They had an entrepreneurship track in the MBA program, which I skipped. I was a finance major, and I was going to work on Wall Street

[REITs]

Everyone else thought that was weird. Why would you go to the University of San Francisco if you are going to work on Wall Street? All my classmates were going to work in technology in some capacity.

So, my first-ever class at USF was financial accounting, and I remember the professor saying something about “venture capital.” I followed her into the elevator and asked…

“What’s venture capital?”

“I Can’t Believe How Much Money I’m Making”

I was about as unsophisticated as you could possibly get, and I was plopped in the middle of one of the greatest stock market bubbles in recorded history. It took me a while to realize that was unusual.

I drove in and out of the city every day. And what I started to notice was that all the billboards were for internet companies. I remember a big one for WebEx right before I went over the Bay Bridge. I remember going to the Oakland Coliseum to see the A’s and seeing advertisements for Yahoo! and such.

I missed the Pets.com commercial, though. I didn’t have a TV.

This was before the time I spent on the P. Coast, where after one options expiry, my firm went out to dinner at a seafood place downtown called Blue. It was opulent beyond description.

I had all the free food I could eat, so at least I was getting something tangible out of this bull market.

What I knew was that people were making money all out of proportion to their intelligence and work ethic, which has become my standard definition of a bubble.

There were some dumb people on that options trading floor making very good money. Some of them were making ridiculous money. They were lucky enough to be in the right place at the right time, which they didn’t really realize.

One day, the San Francisco Chronicle sent some reporters down to the trading floor. They interviewed one of the traders, who said: “I can’t believe how much money I’m making!”

The Euphoriameter Tells the End Is Near

To be a good trader, you need to have a good memory. I have very specific, experiential memories about the last big stock market bubble. I remember all the Coast Guard guys I worked with day-trading stocks. And making money! It was hard not to.

My Twitter friend Callum Thomas posted this chart over the weekend. He calls it “The Euphoriameter,” which is a composite of VIX, bullish sentiment, and forward P/E.

As you can see, we are getting back to where we were in the year 2000. There might be a better way to construct a Euphoriameter, but this is probably a pretty good approximation.

We’re there. My guess is the tomb is sealed and we just don’t realize it yet.

The one thing about 2018 versus 2000 is that our society, our government, our central bank now have absolutely zero tolerance for financial pain. My guess is that the jawboning starts when the market drops five percent—when the VIX is getting into the high teens.

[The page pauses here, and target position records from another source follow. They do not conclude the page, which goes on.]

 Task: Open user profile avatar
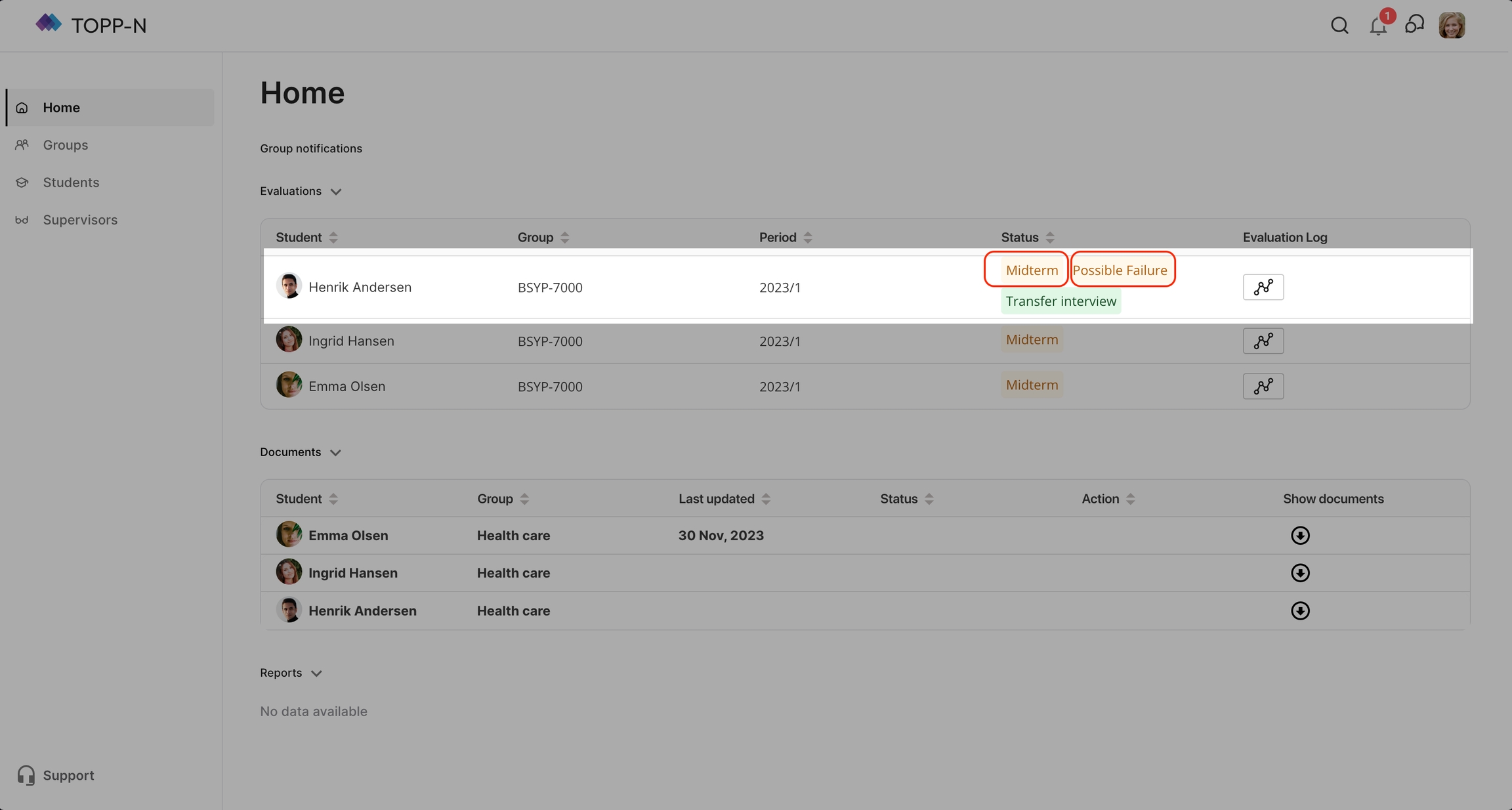1452,26
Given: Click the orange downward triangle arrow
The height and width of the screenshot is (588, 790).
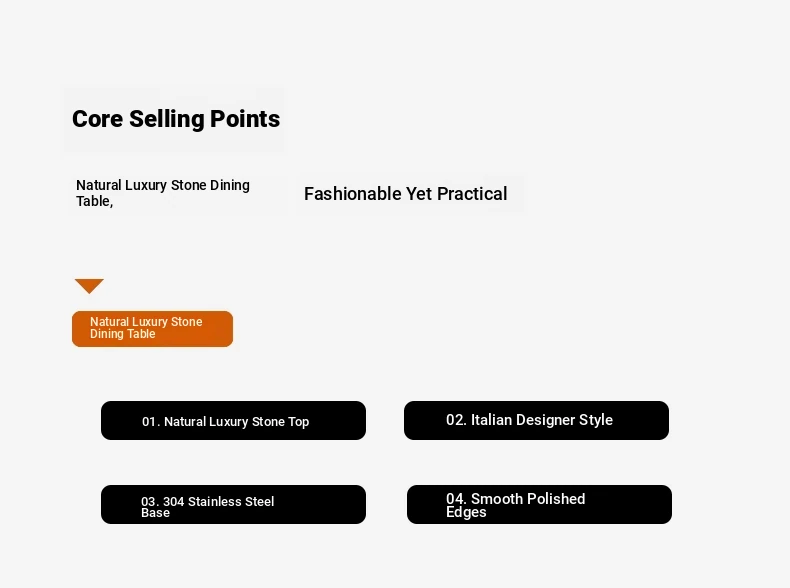Looking at the screenshot, I should [x=89, y=285].
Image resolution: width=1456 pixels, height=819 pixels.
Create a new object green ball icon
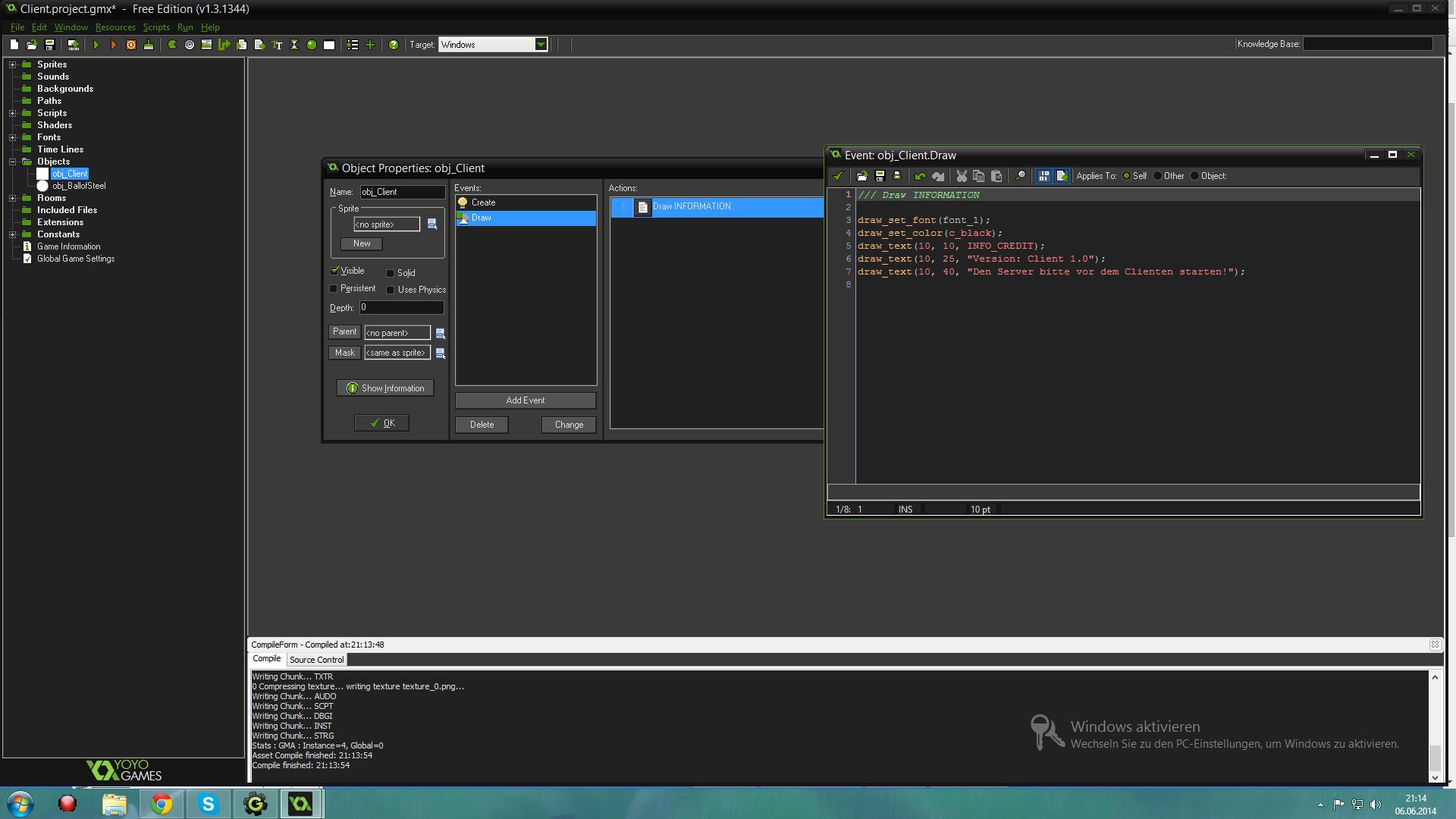[312, 45]
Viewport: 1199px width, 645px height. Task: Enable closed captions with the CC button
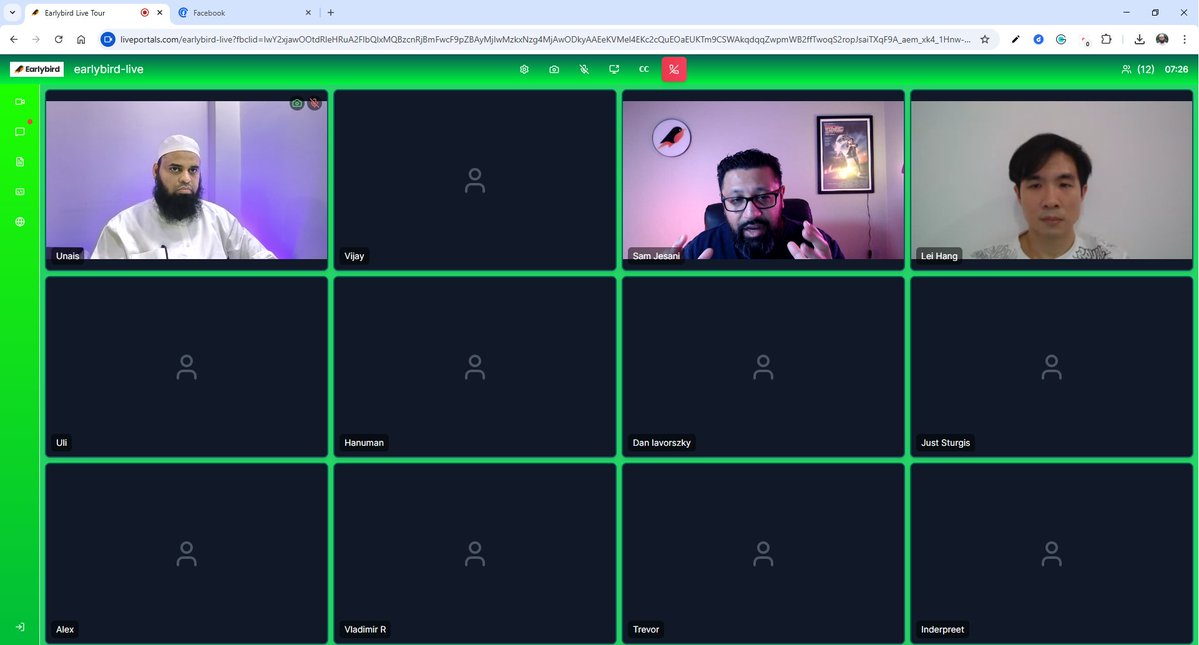643,69
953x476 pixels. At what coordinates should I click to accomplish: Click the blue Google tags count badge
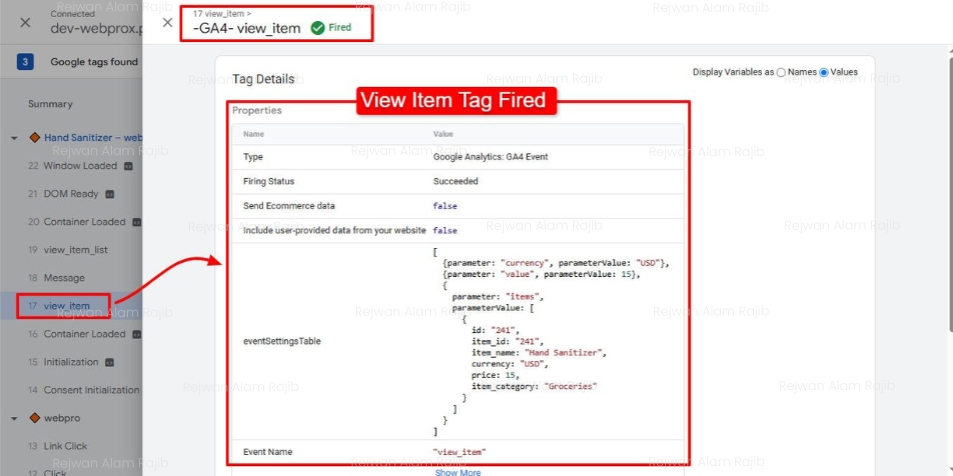pos(25,62)
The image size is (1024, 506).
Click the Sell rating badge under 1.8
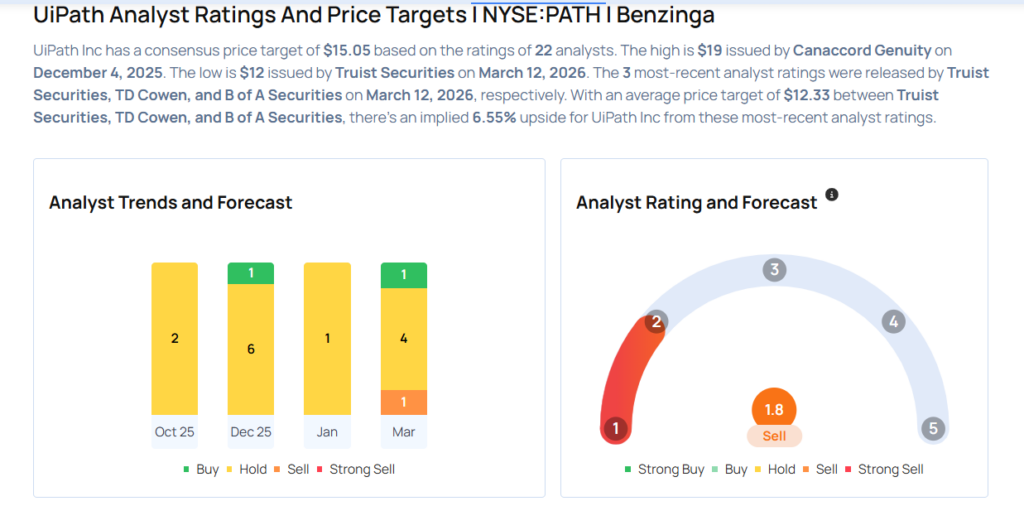point(774,436)
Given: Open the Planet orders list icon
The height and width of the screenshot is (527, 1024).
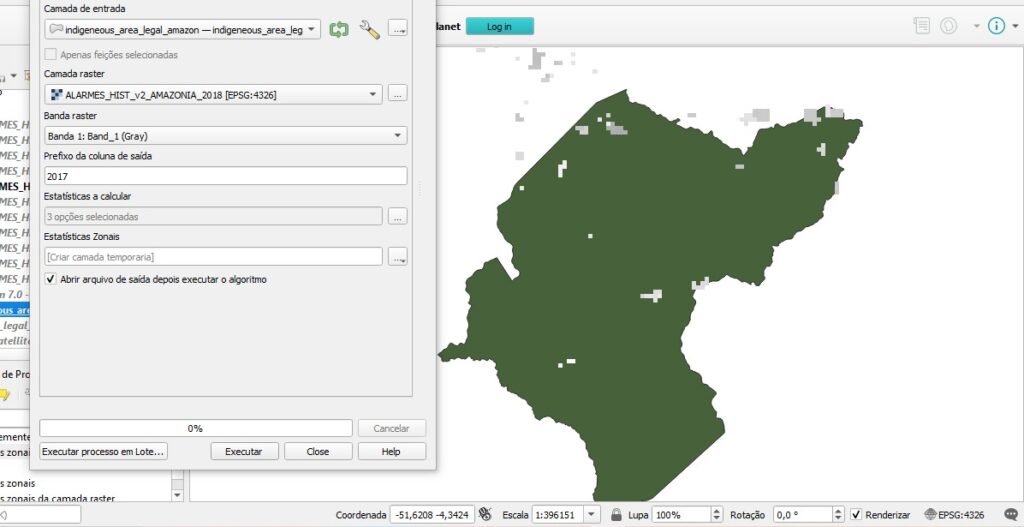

In bull markets, jawboning works. In bear markets, it does not.

In every bear market, people lack imagination as to how bad it will get. That is true of the last one. For sure, there were a lot of people saying that housing prices would go down, and homebuilders, and the banks. Not many people thought it would blossom into a full-blown financial crisis.

And a bear market is one thing, but to get an actual financial crisis requires leverage.

Is there leverage in bitcoin? Some—there is evidence that people are using credit cards to buy it. But not as much as there was in residential real estate ten years ago.

Is there leverage in stocks? It’s elevated, but not unmanageable. But the problem with leverage is that sometimes, you don’t know it’s there until people start deleveraging.

People will always find something new to speculate on. This time around it is bitcoin, last time it was houses, the time before that, tech stocks, and maybe commercial real estate before that.

Next time: who knows? But the good thing is that all the young people will have seen an honest-to-goodness bear market, and will know what one looks like.

I am a terrible late-stage investor.

I would have been one of those guys feasting on cheap stocks in 1982, but I would have been out by 1986, missing out on the next 14 years. It’s something I’m working on. I read that New York Times article about the bitcoin idiots. Would I like to be sitting on a phone number’s worth of crypto? You bet.